A woman who was identified in an undercover video as working for a group performing “dirty tracks” at Donald Trump rallies has withdrawn her claim that she was deliberately punched in the mouth last month at a North Carolina Trump rally.
“She was one of our activists,” Scott Foval, national field director of Americans United for Change, said in a video released Monday by Project Veritas Action.
Foval has since resigned after the video was released documenting that under his direction, his organization worked to disrupt Trump rallies and commit voter fraud. Foval said in the video that the Clinton campaign and the Democratic National Committee paid for his organization’s activities.

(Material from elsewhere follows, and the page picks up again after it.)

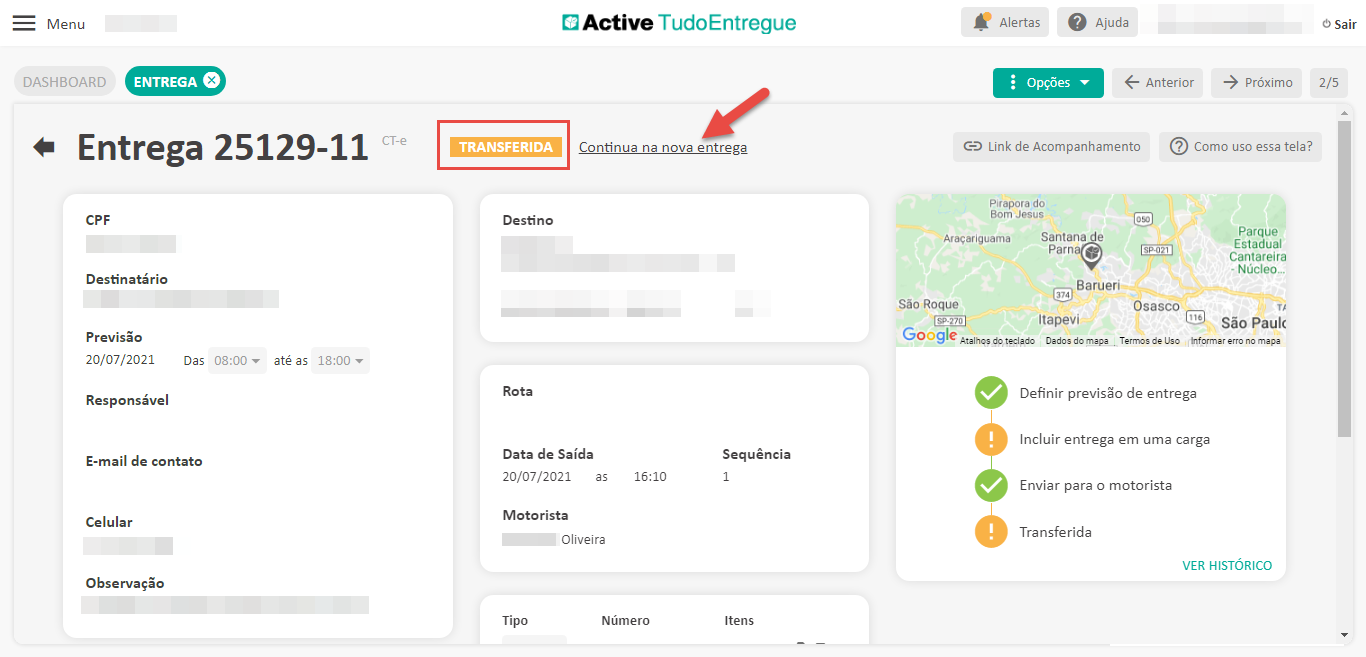Click the green check for Definir previsão
The width and height of the screenshot is (1366, 657).
(x=991, y=393)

Last month, Shirley Teter, 69, made headlines with claims she was punched in the face at a Trump rally by Richard Campbell, 73.

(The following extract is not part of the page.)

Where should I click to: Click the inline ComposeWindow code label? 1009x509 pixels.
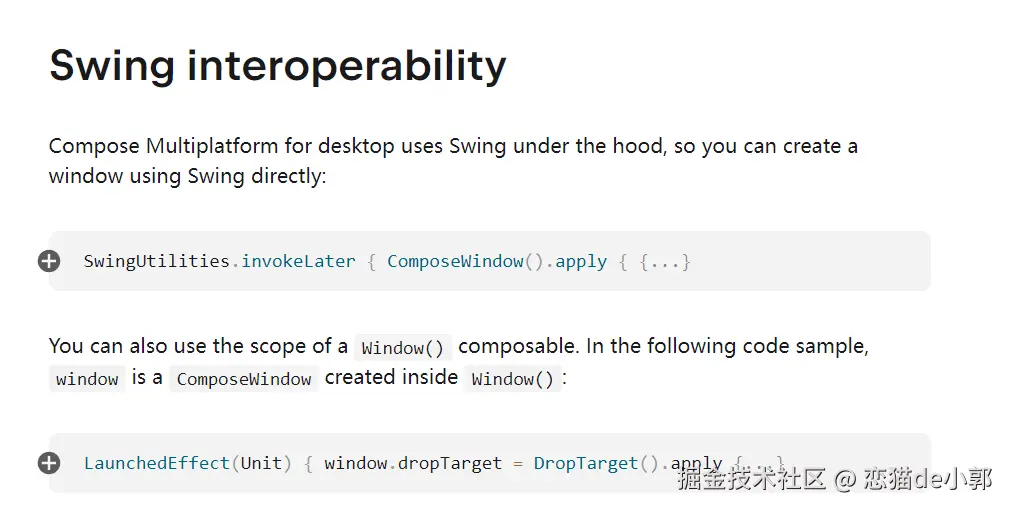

“He stopped in his tracks, and he turned around and just cold-cocked me,” she told the media at the time.
Teter is changing her story now that the video has been released and told WLOS-TV it was possible that he struck her with the back of his hand.
However, she insisted that she is not part of any group.

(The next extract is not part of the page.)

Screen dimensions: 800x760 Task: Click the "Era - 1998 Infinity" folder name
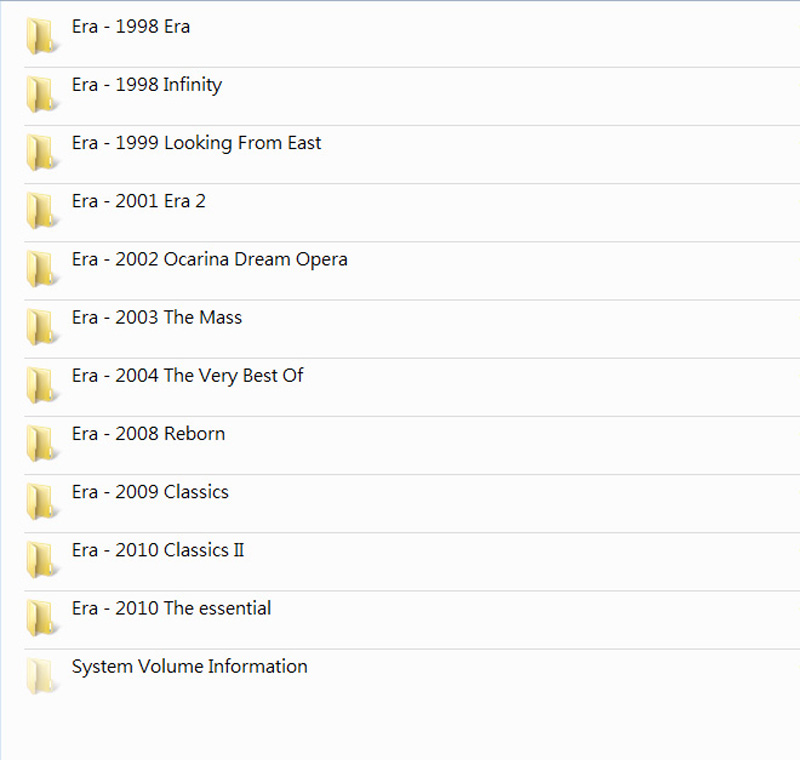(146, 85)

Police have issued a warrant for Campbell’s arrest. It was unclear on Friday what would happen to those charges.
Campbell’s attorney, Ruth Smith, has said that Campbell had a reflexive response after he was grabbed from behind.
““She grabbed him … and he didn’t even see her,” she said. “She has made up the whole thing.”
Project Veritas Action has released three videos to date on its channel on YouTube.
The initial video, Rigging the Election – Video I: Clinton Campaign and DNC Incite Violence at Trump Rallies, has more than 5.3 million views.
O’Keefe’s second video, Rigging the Election – Video II: Mass Voter Fraud, currently has more than 3.1 million views.
His third video, DNC Schemes to Bully Women at Trump Rally, a shorter video, had more than 500,000 views.
Although Project Veritas Action founder James O’Keefe criticized the mainstream media earlier in the week for not reporting about the videos, the New York Times on Friday noted their impact.
” … the videos were an embarrassment for Mrs. Clinton at a moment when she is trying to frame Mr. Trump’s claims of a rigged election as nothing more than the fevered dreams of a conspiracy theorist. During Wednesday’s debate Mr. Trump referred to the videos, which together have been viewed more than eight million times on YouTube, as proof of unfair play,” the Times wrote.